2,000 conversations, five justice issues

Jared Rivera, 27, an LA Voice organizer and Louisiana delegate, said the Covenant to Rebuild Louisiana was shaped by conversations with more than 2,000 people. They were then prioritized into five issues: the right to self-sufficiency, the right to return, the right to project a vision for rebuilding of our cities, the right of host communities to long-term federal investment and the right to hometown security.

"We're holding people accountable, but also working in covenant, which is the PICO national network of faith-based community organzations' style," he pointed out. "It's a matter of working together. We're challenging not only the political leaders of Louisiana, but also FEMA and the Red Cross, holding them to assume accountability to make sure that people are treated well.

"My fear is that we're going to turn our backs on the people of Louisiana. That we're going to think that everything's OK now, and we're going to go back to business as usual.

"I think that was one of the reasons why the call was made for our PICO network," he said. "So that we can come back home, and we can take these stories to our elected officials and to our people here to know that there is a continual commitment."

But both men were impressed by the resiliency of the people they met.
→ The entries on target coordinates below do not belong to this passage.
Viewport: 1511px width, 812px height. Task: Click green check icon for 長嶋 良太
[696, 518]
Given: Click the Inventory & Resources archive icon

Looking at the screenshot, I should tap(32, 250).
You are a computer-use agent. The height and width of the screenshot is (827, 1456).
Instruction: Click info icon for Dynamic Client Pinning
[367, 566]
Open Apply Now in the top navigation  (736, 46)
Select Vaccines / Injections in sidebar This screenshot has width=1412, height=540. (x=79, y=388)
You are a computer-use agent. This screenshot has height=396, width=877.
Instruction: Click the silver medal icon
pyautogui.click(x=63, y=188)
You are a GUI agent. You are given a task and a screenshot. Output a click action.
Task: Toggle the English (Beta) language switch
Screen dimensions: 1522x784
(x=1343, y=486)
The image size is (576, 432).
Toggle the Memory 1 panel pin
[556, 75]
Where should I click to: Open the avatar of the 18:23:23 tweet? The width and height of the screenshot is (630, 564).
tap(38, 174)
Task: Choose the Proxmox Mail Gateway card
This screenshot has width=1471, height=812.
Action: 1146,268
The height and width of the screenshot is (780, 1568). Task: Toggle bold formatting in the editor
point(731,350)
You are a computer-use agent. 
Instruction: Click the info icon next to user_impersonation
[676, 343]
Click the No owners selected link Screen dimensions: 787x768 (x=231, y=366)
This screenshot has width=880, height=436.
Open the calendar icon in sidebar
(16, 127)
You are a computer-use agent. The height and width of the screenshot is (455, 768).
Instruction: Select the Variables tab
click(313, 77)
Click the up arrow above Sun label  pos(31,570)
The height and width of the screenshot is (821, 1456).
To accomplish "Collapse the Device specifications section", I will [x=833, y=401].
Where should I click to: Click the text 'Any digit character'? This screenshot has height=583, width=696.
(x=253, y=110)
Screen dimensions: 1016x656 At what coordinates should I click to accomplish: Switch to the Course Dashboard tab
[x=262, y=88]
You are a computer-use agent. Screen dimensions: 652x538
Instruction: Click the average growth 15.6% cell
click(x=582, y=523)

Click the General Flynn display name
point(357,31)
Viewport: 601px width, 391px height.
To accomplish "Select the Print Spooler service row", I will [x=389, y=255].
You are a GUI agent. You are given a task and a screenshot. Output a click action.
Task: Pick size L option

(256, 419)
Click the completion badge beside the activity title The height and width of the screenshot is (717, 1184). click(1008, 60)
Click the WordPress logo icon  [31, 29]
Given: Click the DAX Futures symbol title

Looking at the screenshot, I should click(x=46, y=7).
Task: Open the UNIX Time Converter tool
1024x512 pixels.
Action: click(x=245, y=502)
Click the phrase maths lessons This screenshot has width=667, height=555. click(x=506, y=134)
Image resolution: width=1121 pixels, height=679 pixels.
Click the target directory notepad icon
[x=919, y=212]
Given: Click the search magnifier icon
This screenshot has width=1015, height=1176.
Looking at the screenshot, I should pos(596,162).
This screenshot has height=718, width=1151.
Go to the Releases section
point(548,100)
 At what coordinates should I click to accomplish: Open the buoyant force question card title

Rivera spoke to one woman in a Episcopalian church shelter right next to the hospital where she had recently given birth to a premature baby. With a big smile on her face, the woman kept saying how nice everybody had treated her at the shelter, making her feel like she was at home.

"She was so thankful just to be alive along with her baby next door," he recalled. "And you just see situations like that over and over."

Father Gutierrez was moved by a woman he came across waiting in a long line for temporary housing.

"She really believed that her faith carried her through it all," he said. "She was telling me, 'Here's my Bible,' and she pulled out this old Bible. You know, she made sure she took her Bible with her. There was the sense that God has a bigger plan. Just to listen to her, I found it very profound."

The two looked at each other, nodding over what they had experienced on another coast. They agreed that Catholic Charities was doing an incredible job back there as opposed to other higher profile social service agencies. Finally, they talked about a shared vision for one of the poorest cities in the United States, even before it receive the double catastrophic whammy.

"The hope we're clinging onto is that this is an opportunity to rebuild," the organizer said. "There's a lot of destruction, but there's this opportunity to rebuild. And what we want to see is affordable housing, which the clergy can play a central role in making happen."

Father Gutierrez added, "If our families come first in this rebuilding effort, this could be incredible," smiling a little now. "An incredible, incredible future for New Orleans and the rest of Southern Louisiana."